YOUR TASK: Restate exactly the lines of the entries below, beginning with the first and ending with the line that holds "Given: Bookmark this page with the star icon". Pictures are not copied.

Excerpts from a dataset
* * * * * * *
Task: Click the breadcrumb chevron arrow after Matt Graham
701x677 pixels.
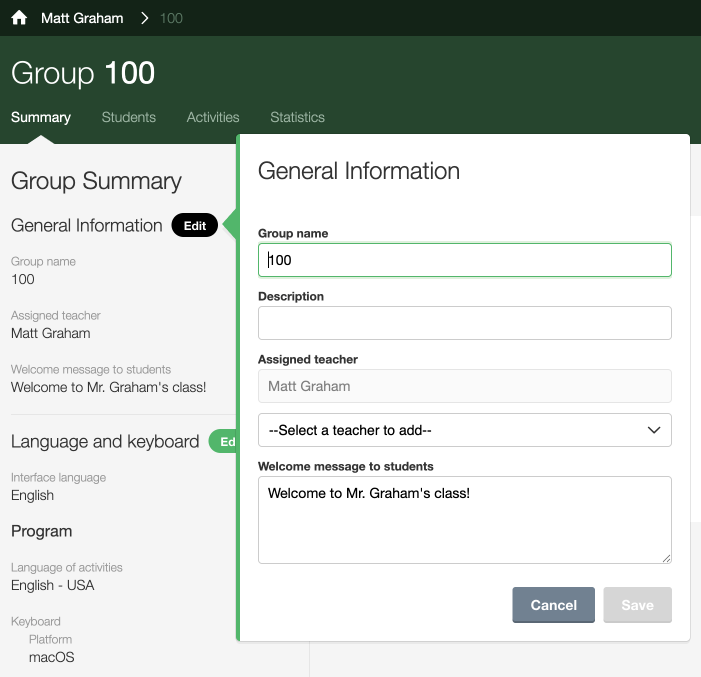Action: pyautogui.click(x=144, y=18)
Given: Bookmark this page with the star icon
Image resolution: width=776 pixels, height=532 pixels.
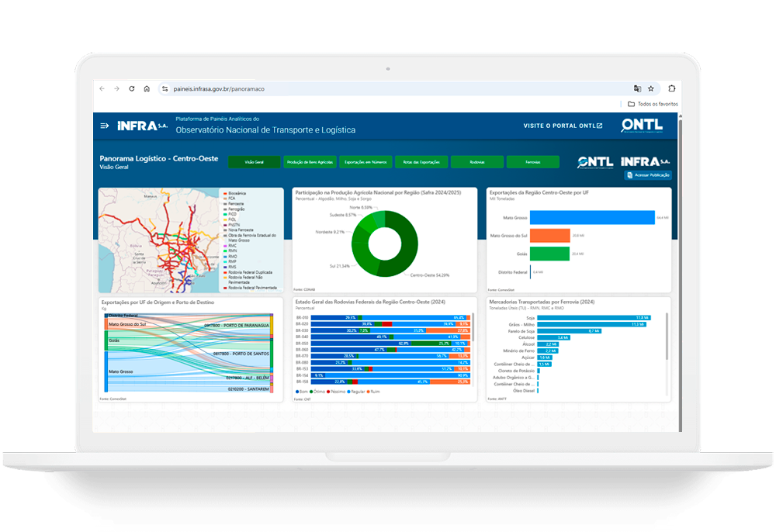Looking at the screenshot, I should (651, 89).
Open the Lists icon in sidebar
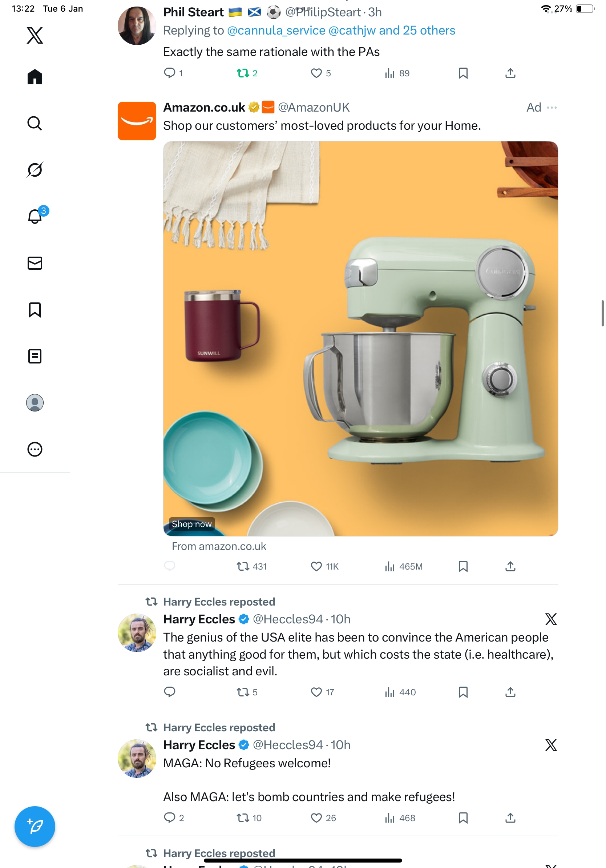The image size is (606, 868). point(35,356)
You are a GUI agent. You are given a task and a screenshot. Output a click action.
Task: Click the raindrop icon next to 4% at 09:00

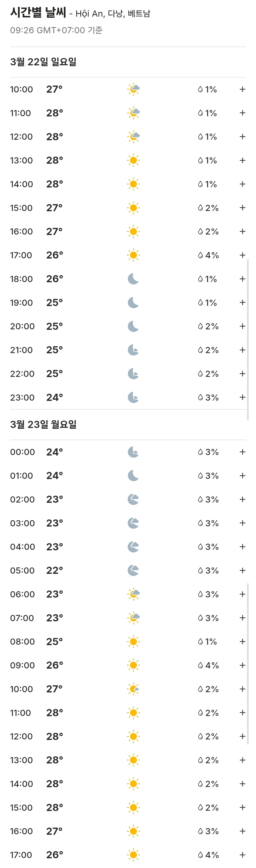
* * * * * * *
COMPLETED TASK:
Task: Click the breadcrumb chevron arrow after Matt Graham
701x677 pixels.
Action: pyautogui.click(x=144, y=18)
Given: Bookmark this page with the star icon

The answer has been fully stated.